Leviticus 4:2, Sins unintentionally.

This chapter deals with the sin offering for unintentional or inadvertent sins that occur through carelessness. By contrast, there is no animal offering to atone for an intentional sin (The ArtScroll Tanach Series Vayikra Commentary, p. 72). Elsewhere, the Torah spells out the fate for those who sin presumptuously or intentionally. They were to be cut off from Israel, which is tantamount to a death sentence (Num 15:30). YHVH pronounced such a harsh sentence on the willful sinner because he had defiantly despised the word of YHVH—the Torah (Num 15:31). After this exhortation in Numbers, the Torah then gives an example of one who had sinned willfully. The penalty for this was death (Num 15:32–36). The Testimony of Yeshua discusses this type of sinful behavior as well in what has become known as the unpardonable sin (Heb 10:26 cp. 6:4–6).

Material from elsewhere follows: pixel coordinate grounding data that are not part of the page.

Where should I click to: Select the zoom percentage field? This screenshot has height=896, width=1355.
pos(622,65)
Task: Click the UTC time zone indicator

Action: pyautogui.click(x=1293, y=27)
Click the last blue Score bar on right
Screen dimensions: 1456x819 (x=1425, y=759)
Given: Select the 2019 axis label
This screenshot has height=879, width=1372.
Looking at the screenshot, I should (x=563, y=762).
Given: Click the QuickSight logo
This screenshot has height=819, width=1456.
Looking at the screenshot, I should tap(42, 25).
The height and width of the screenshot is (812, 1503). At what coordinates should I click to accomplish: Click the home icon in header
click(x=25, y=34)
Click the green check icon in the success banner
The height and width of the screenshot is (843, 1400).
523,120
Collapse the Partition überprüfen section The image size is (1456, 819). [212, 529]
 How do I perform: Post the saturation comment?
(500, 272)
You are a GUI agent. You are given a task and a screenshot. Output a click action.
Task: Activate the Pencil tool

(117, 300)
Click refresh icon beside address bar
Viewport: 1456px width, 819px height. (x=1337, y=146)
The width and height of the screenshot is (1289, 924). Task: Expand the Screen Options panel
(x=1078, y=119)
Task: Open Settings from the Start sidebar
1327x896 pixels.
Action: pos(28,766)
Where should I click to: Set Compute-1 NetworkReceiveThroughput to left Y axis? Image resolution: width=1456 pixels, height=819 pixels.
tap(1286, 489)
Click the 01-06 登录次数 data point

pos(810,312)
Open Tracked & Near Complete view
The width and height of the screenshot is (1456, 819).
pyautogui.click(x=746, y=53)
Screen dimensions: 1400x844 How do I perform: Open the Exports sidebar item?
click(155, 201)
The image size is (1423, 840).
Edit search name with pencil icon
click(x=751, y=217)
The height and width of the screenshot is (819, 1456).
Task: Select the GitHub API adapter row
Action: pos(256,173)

No Forgiveness for Willful Sin—OUCH!

Numbers 15:27–31, Two types of sin are delineated in this passage. They are the sin of ignorance and the sin of presumption (i.e., willful sinning, or literally, “sinning with a high hand”). For the first sin there is an offering or atonement. For the second sin, the penalty is death as illustrated by the example of the Sabbath-breaker in verses 32–36. It is interesting to note that breaking the Sabbath is the example the Torah uses to illustrate willful or presumptuous sin. Why is this? Likely, YHVH in his prescience realized that Sabbath observance would be a great bone of contention and point of struggle for his people. Indeed, even to this day, the idea of resting on the seventh day Sabbath still raises the antagonism of many in the church.

Who me???

Who me???

Numbers 15:30–36, The person who does anything presumptuously. Here we see an example of presumptuous sin with regard to the Sabbath. Presumptuous sinners despise the Torah-commands in YHVH’s Word thinking themselves to be above the laws of Elohim thus refusing to be ruled by it. The act of gathering the sticks on the Sabbath was an affront both to the law and the Lawgiver (Henry, p. 133).

Here are some word definitions:

  • Presume means “to assume, to undertake without leave or clear justification, dare.”
  • Presumptuous meansaudacity; overstepping due bounds, taking liberties.”

The Hebrew word for presume is ruwm (Strong’s H7311) meaning “to rise up, be high, be lofty, be exalted, to exalt oneself, magnify oneself, to be rotten, and to be wormy.”

Reflect on your own life. Are there areas of disobedience of which you need to repent? Many times we sin out of human weakness, not willful disobedience. Can such sin, if not eliminated, lead to presumptuous sin? Can we become so callous to sin that we become brazen and willful? Paul talks about those whose consciences have become seared (1 Tim 4:2). What does this mean? In the Testimony of Yeshua, willful or presumptuous sin is often known in common parlance as the unpardonable sin. Note what the writer of Hebrews has to say about this (see Heb 6:6–7 and 10:26–31).